Collected data entries
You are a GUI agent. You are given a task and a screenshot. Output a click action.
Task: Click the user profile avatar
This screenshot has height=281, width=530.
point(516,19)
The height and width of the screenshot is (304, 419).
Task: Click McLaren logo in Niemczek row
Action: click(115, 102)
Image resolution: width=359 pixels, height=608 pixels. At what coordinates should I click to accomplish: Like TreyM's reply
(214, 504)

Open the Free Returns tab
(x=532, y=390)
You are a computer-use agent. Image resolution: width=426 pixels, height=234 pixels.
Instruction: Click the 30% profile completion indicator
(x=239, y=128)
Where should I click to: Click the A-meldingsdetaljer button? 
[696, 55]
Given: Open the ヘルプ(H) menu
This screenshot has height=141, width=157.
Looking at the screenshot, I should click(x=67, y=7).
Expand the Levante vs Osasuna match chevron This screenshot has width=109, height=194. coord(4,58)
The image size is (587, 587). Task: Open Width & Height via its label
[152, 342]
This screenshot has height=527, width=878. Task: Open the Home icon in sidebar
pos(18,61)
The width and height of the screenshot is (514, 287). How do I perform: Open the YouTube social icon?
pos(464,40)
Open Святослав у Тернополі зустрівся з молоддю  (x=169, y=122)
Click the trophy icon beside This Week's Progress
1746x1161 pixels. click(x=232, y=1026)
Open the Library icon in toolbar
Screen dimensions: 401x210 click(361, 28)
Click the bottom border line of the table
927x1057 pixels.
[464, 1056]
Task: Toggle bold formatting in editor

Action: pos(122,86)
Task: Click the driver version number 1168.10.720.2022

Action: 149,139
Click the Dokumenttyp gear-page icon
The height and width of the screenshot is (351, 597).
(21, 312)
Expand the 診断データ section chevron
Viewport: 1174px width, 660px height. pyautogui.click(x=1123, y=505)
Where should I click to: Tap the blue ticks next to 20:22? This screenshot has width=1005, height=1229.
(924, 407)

_How to complete this task:_ Every entry, from first to last, is to be reproduced exactly.

_Solution for this exercise:_
You are a GUI agent. You are given a task and a screenshot. Output a click action.
Task: Click the user profile avatar
This screenshot has height=281, width=530.
point(516,19)
The height and width of the screenshot is (304, 419).
Task: Click McLaren logo in Niemczek row
Action: click(115, 102)
Image resolution: width=359 pixels, height=608 pixels. At what coordinates should I click to accomplish: Like TreyM's reply
(214, 504)

Open the Free Returns tab
(x=532, y=390)
You are a computer-use agent. Image resolution: width=426 pixels, height=234 pixels.
Instruction: Click the 30% profile completion indicator
(x=239, y=128)
Where should I click to: Click the A-meldingsdetaljer button? 
[696, 55]
Given: Open the ヘルプ(H) menu
This screenshot has height=141, width=157.
Looking at the screenshot, I should click(x=67, y=7).
Expand the Levante vs Osasuna match chevron This screenshot has width=109, height=194. coord(4,58)
The image size is (587, 587). Task: Open Width & Height via its label
[152, 342]
This screenshot has height=527, width=878. Task: Open the Home icon in sidebar
pos(18,61)
The width and height of the screenshot is (514, 287). How do I perform: Open the YouTube social icon?
pos(464,40)
Open Святослав у Тернополі зустрівся з молоддю  (x=169, y=122)
Click the trophy icon beside This Week's Progress
1746x1161 pixels. click(x=232, y=1026)
Open the Library icon in toolbar
Screen dimensions: 401x210 click(361, 28)
Click the bottom border line of the table
927x1057 pixels.
[464, 1056]
Task: Toggle bold formatting in editor

Action: pos(122,86)
Task: Click the driver version number 1168.10.720.2022

Action: 149,139
Click the Dokumenttyp gear-page icon
The height and width of the screenshot is (351, 597).
(21, 312)
Expand the 診断データ section chevron
Viewport: 1174px width, 660px height. pyautogui.click(x=1123, y=505)
Where should I click to: Tap the blue ticks next to 20:22? This screenshot has width=1005, height=1229.
(924, 407)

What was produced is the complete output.